A survey of a group of college students was done to find out how students get to school for the school year. 15% of those surveyed were from out of state. Of those that were in-state, 56% used a car as their primary form of transport to school, 13% used a train and 18% used a bus. Of those that were from out of state, 29% used an airplane, 31% used a car, and 12% used the train.

1. What is the probability that a respondent uses the train?

2. What is the probability a randomly chosen respondent is from out of state and uses the bus as his primary transport?

3. What is the probability that a respondent is from in state, takes an airplane or both?

4. If a respondent is chosen and that person uses a car, what is the probability the respondent is from out of state?  

5. Are primary form of transportation to school and in state/out of state statistically independent?

Answer 1

Let O is the event that student is from out of state and I shows the event that student is from in-state.

So we have

P(O) = 0.15, P(I) = 1 - P(O) = 1-0.15 = 0.85

Let C shows the event that student use car, A shows the event that student use airplane, B shows the event that student use bus and T shows the event that student use train.

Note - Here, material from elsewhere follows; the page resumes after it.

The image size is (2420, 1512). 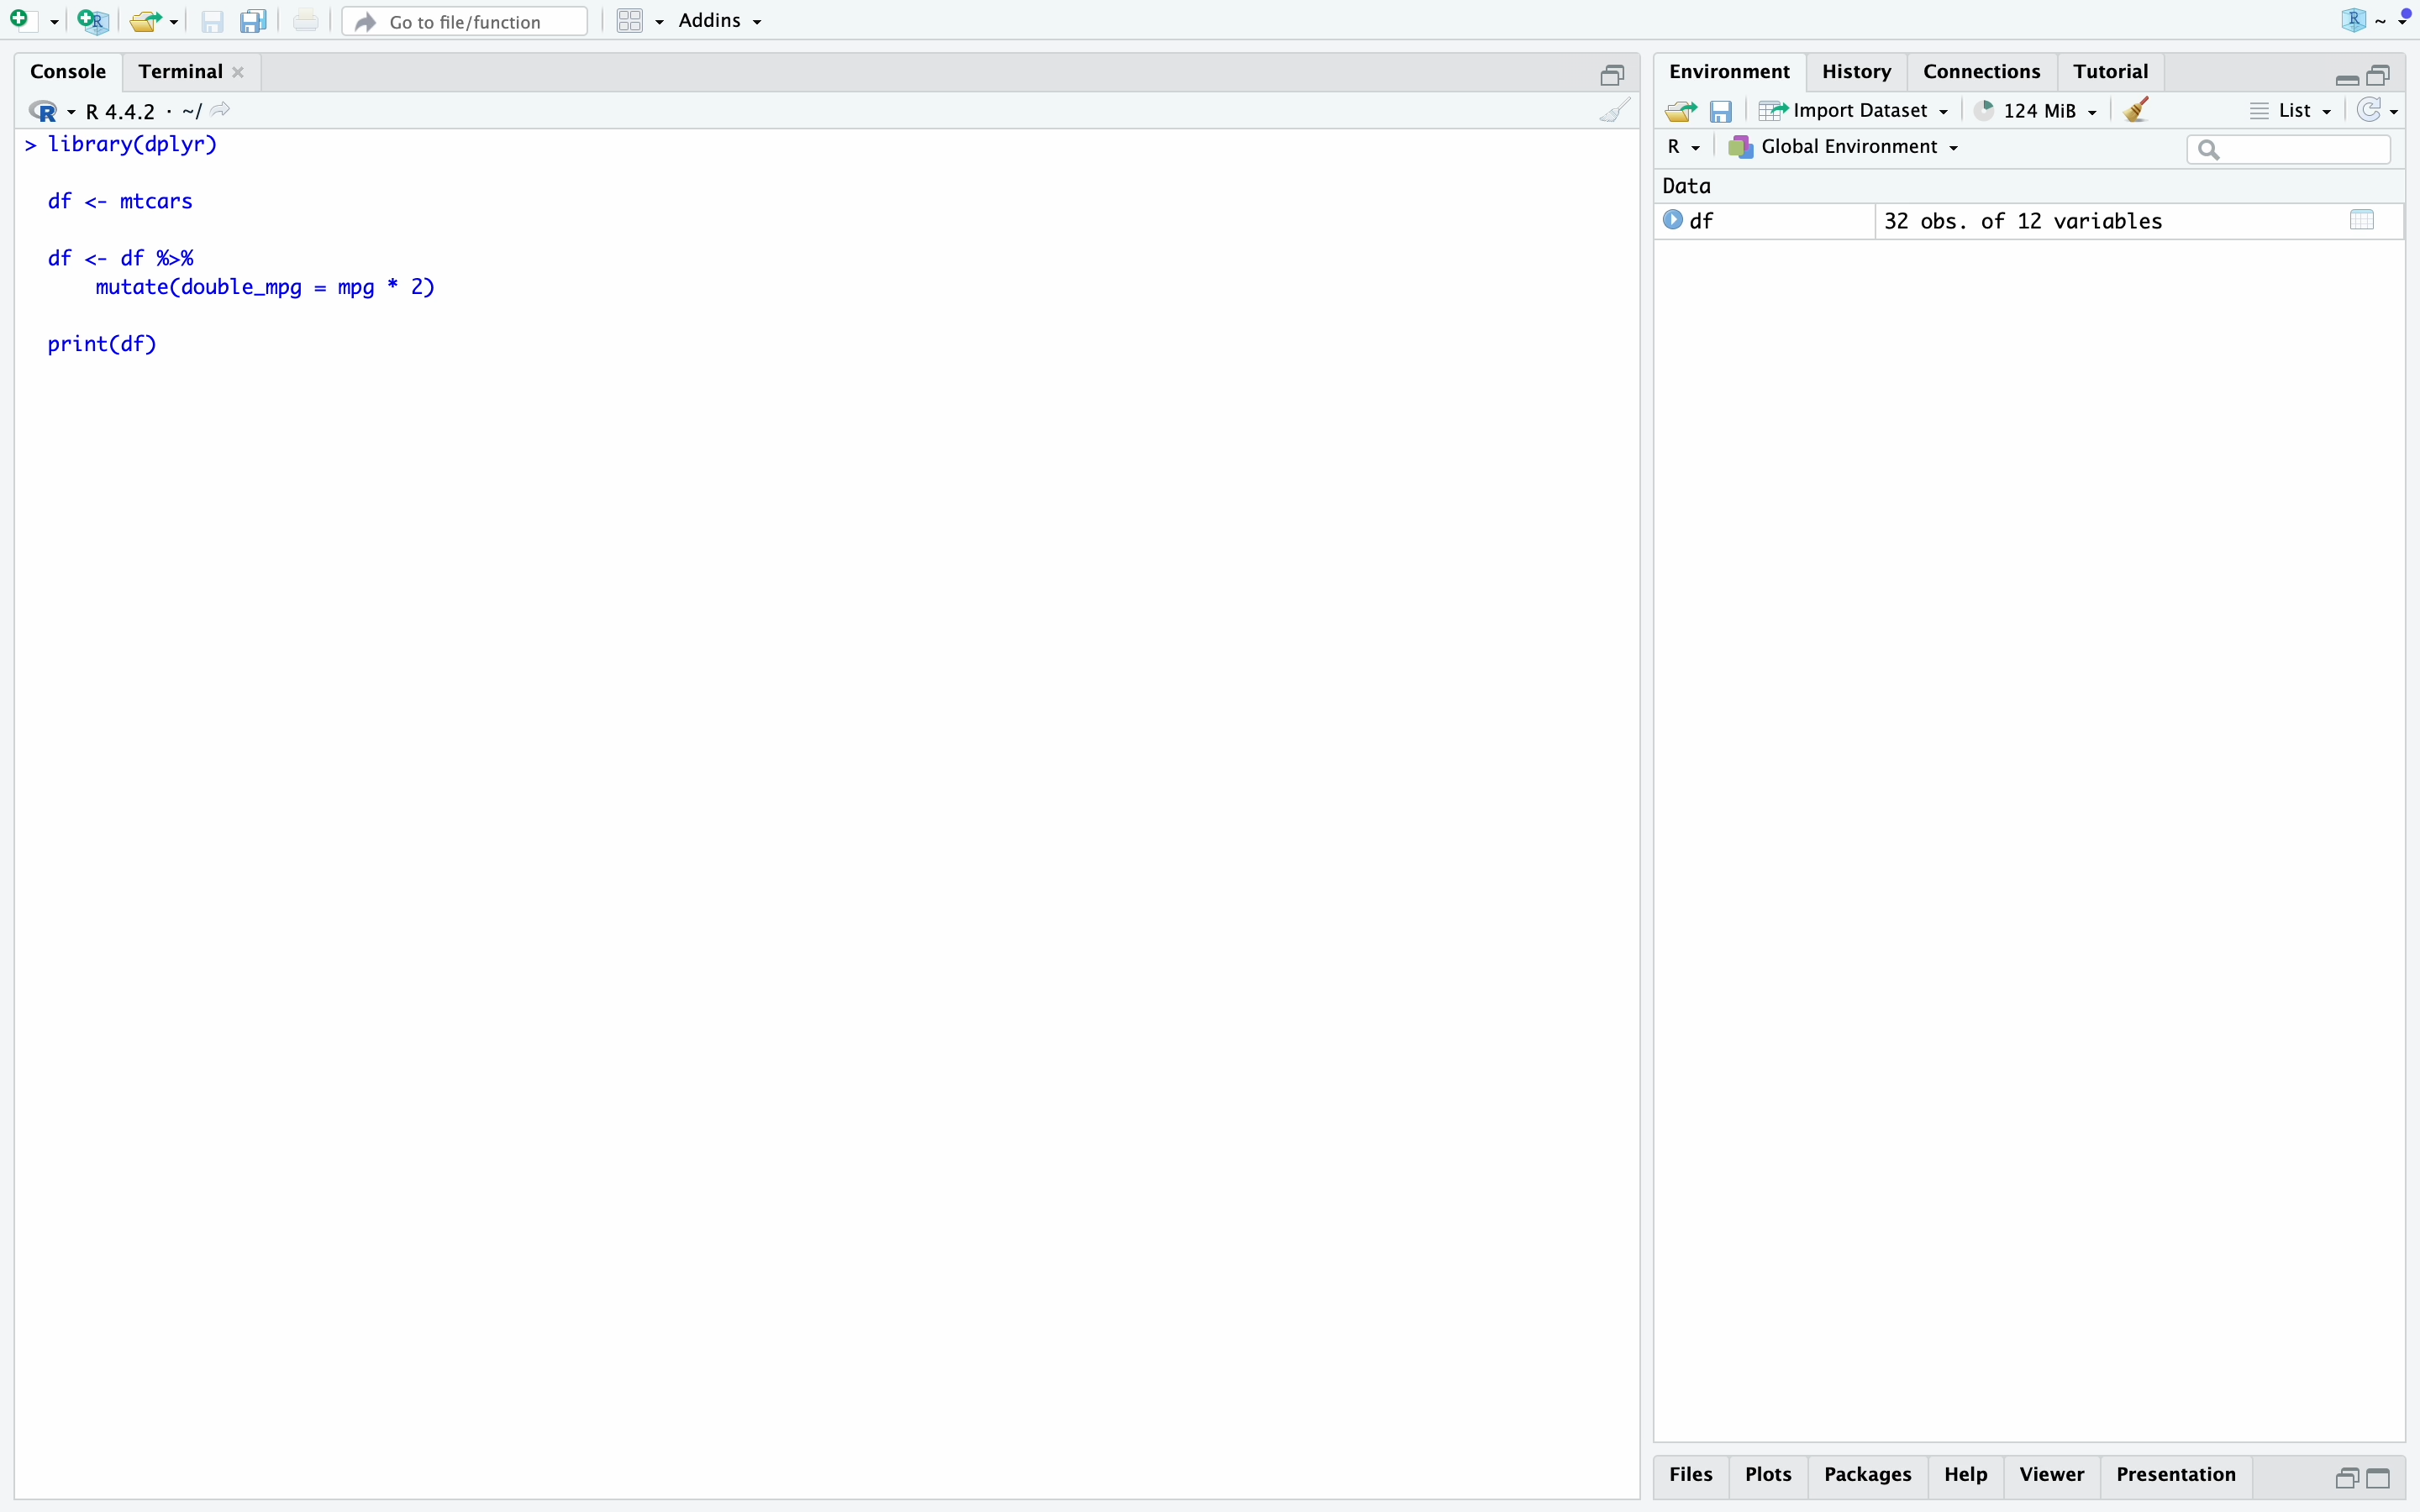 I want to click on data, so click(x=1687, y=186).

So

P(C |O) = 0.31, P(T|O) = 0.12, P(A|O) = 0.29, P(B|O) = 1 - 0.31 - 0.12 - 0.29 = 0.28

and

P(C |I) = 0.56, P(T|I) = 0.13, P(B|I) = 0.18, P(A|I) = 1 - 0.56- 0.13 - 0.18 = 0.13

1:

By the law of total probability, the probability that  a respondent uses the train is

P(T) = P(T|I) P(I) + P(T|O)P(O) = 0.13 * 0.85 + 0.12 * 0.15 = 0.1285

2:

The probability a randomly chosen respondent is from out of state and uses the bus as his primary transport is

P(O and B) = P(B|O) P(O) = 0.28 * 0.15 = 0.042

3:

In is not given that what second transport other than airplane need to use.

4:

P(O|C) = [ P(C|O) P(O) ] / [ P(C|O) P(O) +P(C|I) P(I) ] = [0.31 * 0.15] / [ 0.31*0.15 + 0.56 * 0.85] = 0.088995

5:

Since

P(O|C) is not eqaul to P(O)

so primary form of transportation to school and in state/out of state are not statistically independent.